The fire service said the partnership is all part of its efforts to extend the benefits of the work it does with some of the county’s most vulnerable residents.

SYFR Area Manager Steve Helps, said: “In the last decade, the fire service has helped to make South Yorkshire safer than it has been at any time in its history in terms of house fires and fire related deaths and injuries.

“But we believe we can play a much wider role in terms of tackling some of the big health challenges our country faces in the future. This scheme is the perfect illustration of that aspiration, where the fire service’s contact with some of the most vulnerable people in society is being used to do more than just prevent house fires.”

Smoke alarms missing in a third of fatal fires

Smoke alarms were missing in a third of fatal fires in Yorkshire, a new academic study has found.

It’s prompted a fresh plea from fire chiefs for people to fit the potentially life saving devices and to test them regularly.

The startling statistic is amongst several findings in what is thought to be the largest report into fatal fires in Yorkshire ever published

In the last five years, 133 people have died in house fires in Yorkshire and Humber.

Other findings in the report, led by South Yorkshire Fire & Rescue (SYFR) with support from the three other Yorkshire and Humber fire and rescue services, include:

  • Early evening is the deadliest time of the day for fatal fires
  • Nearly a third (37) of all fire deaths were the result of arson
  • Smoking is Yorkshire’s biggest killer in accidental fires, causing nearly half (45%) of fatal blazes
  • Men are almost twice as likely to die in house fires as women
  • An accidental, fatal fire is more likely to start in the living room than any other room in the house

SYFR Assistant Chief Fire Officer Martin Blunden, said: “It’s shocking that after decades of national and local advertising campaigns and fire services fitting hundreds of thousands of smoke alarms in people’s homes for free, people are still dying in house fires in Yorkshire where smoke alarms were not present.

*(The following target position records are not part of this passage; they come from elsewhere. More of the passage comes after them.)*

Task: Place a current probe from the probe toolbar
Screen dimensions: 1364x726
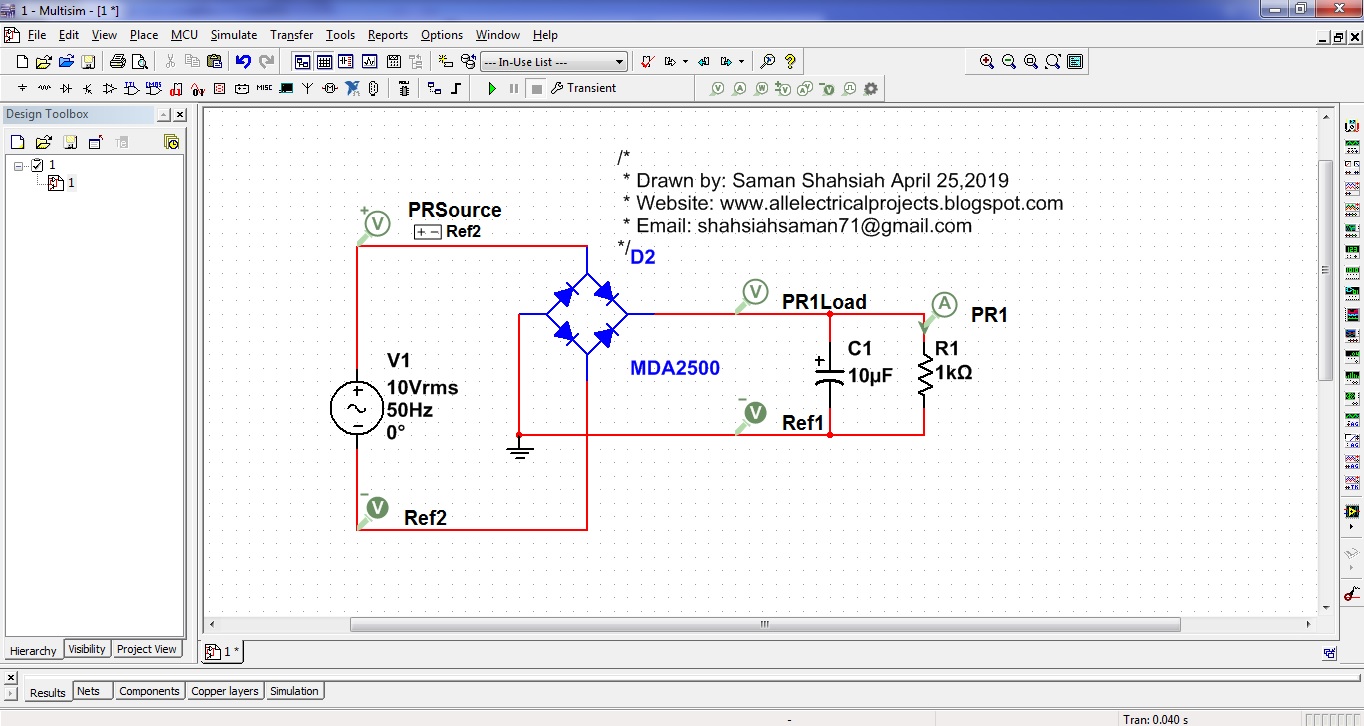Action: [741, 88]
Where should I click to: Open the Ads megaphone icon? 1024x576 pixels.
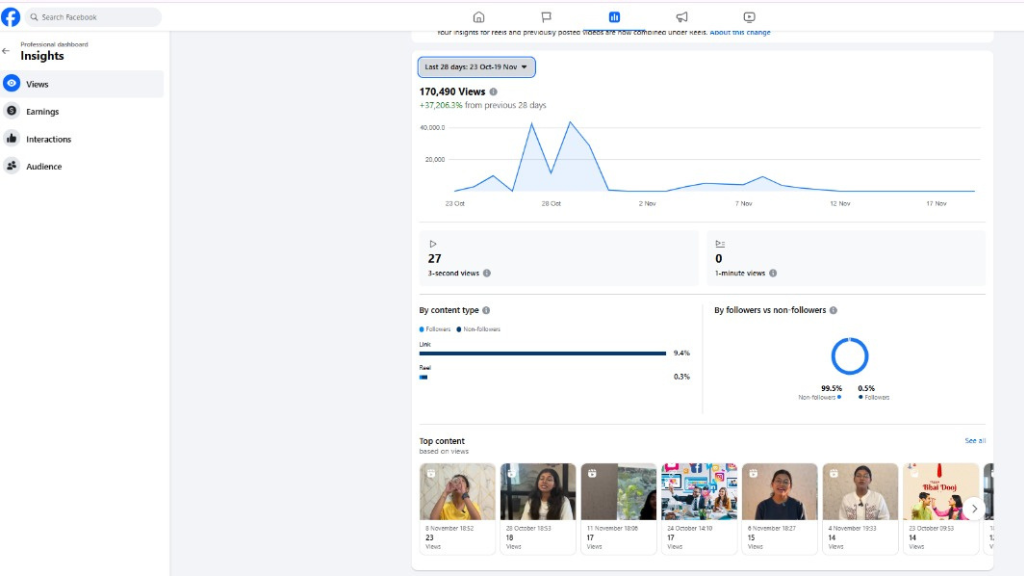click(681, 17)
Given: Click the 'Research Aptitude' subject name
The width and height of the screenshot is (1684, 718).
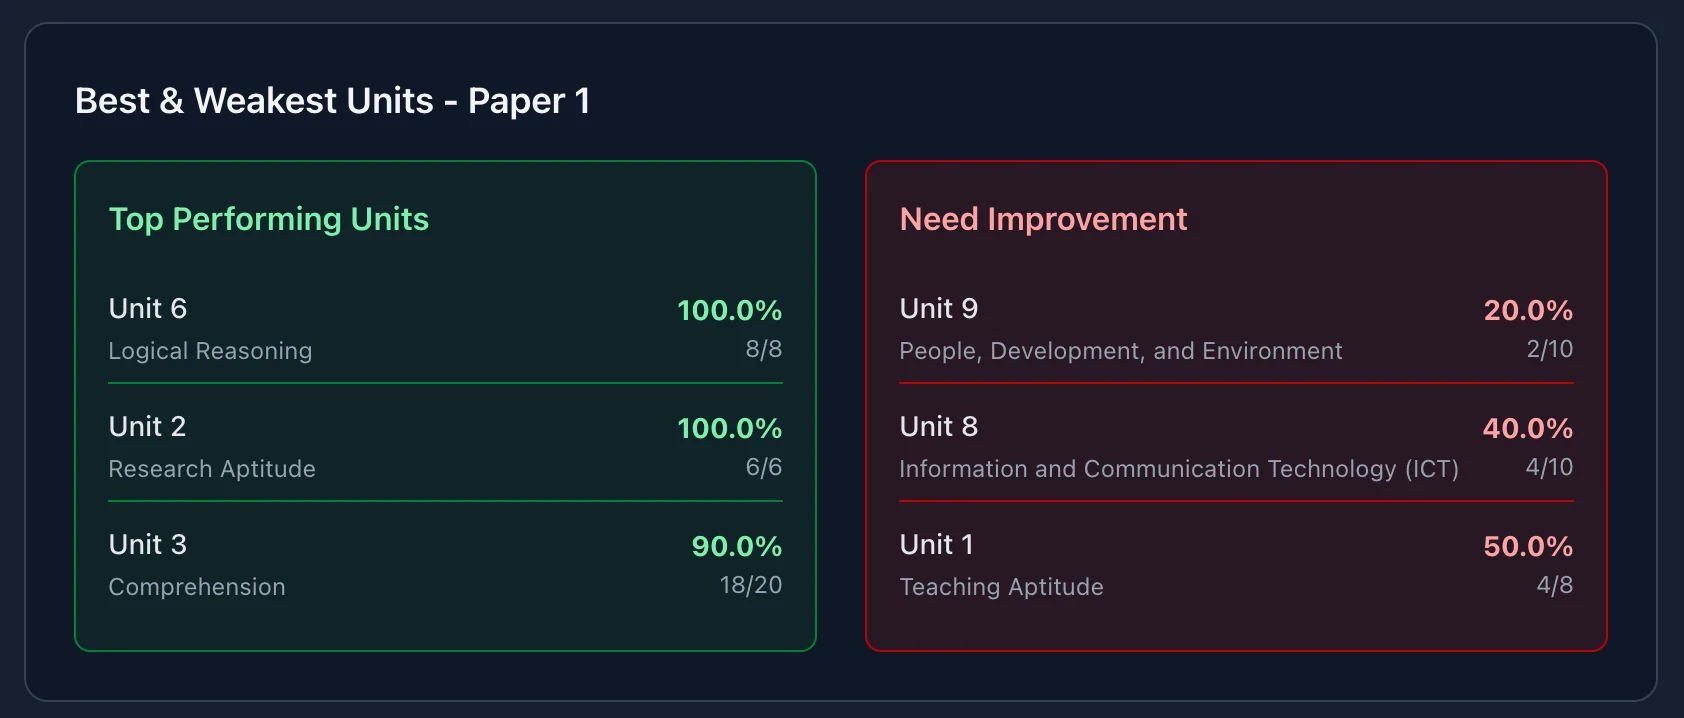Looking at the screenshot, I should [x=212, y=469].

“Our message to the public could not be clearer- fit smoke alarms on every level of your home and test them regularly.”

Officers hope the research, compiled by forensic science student Victoria Moss, will help fire and rescue services to better understand the causes of fatal fires and ways to prevent them.

Victoria has been on a year long work placement with South Yorkshire Fire & Rescue, in a unique partnership with Nottingham Trent University, which offers one of the country’s most respected forensic science degrees.

The research is now expected to be extended nationally, with backing from the Chief Fire Officer’s Association (CFOA).

“This study finally disproves popular public myths around house fires, including the idea that most fire deaths happen at night. In fact, this research has found that tea time is the deadliest time of the day.

“Findings like this are invaluable in helping us to better target the safety advice we give to members of the public. Fatal fires have dropped dramatically this century both in South Yorkshire and across the UK thanks to the work we are already doing to make local communities safer. But every single incident is someone’s death and someone’s personal tragedy.

“By working together and sharing knowledge and information with our neighbouring fire and rescue services, we hope to reduce the number of people who have to experience such loss even further,” said Martin.